■ Description of the task: Go through the data line by line. Copy each one holding the string "click".

■ Excerpted records:
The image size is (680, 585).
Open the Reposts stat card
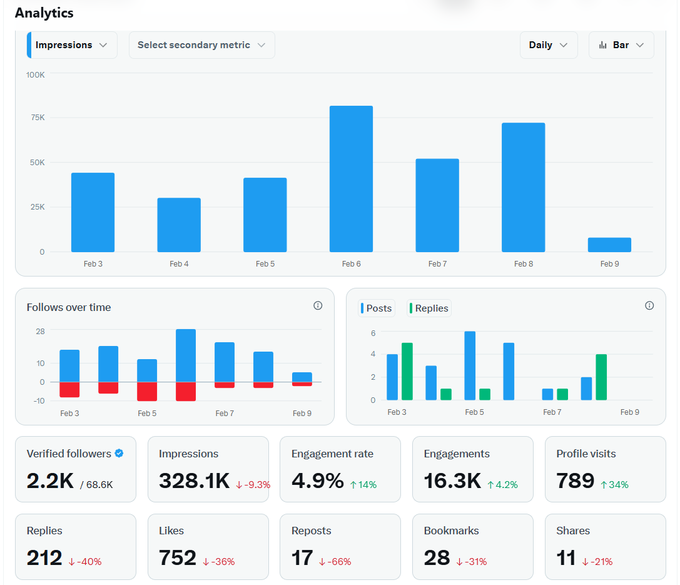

* * *

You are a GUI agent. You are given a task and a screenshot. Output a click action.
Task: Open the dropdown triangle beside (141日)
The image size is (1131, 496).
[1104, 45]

---

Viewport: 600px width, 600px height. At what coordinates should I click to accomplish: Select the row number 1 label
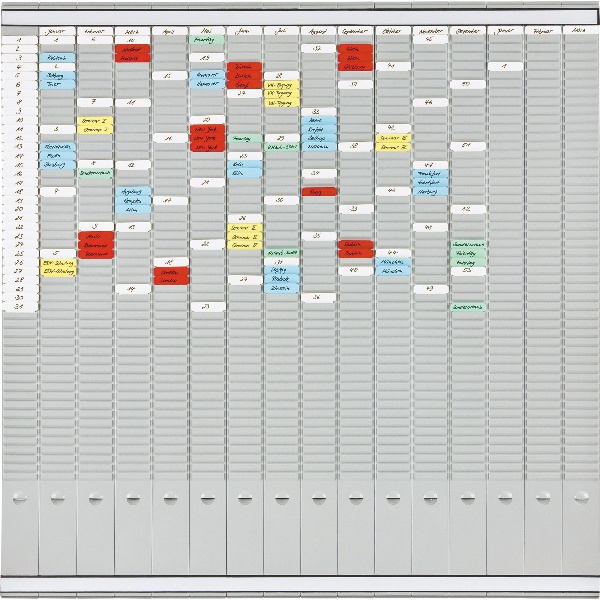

■ Answer section:
You are a GUI agent. You are given a task and a screenshot. Output a click action.
Viewport: 600px width, 600px height. At what coordinates should I click to accomplish: Select the row number 1 label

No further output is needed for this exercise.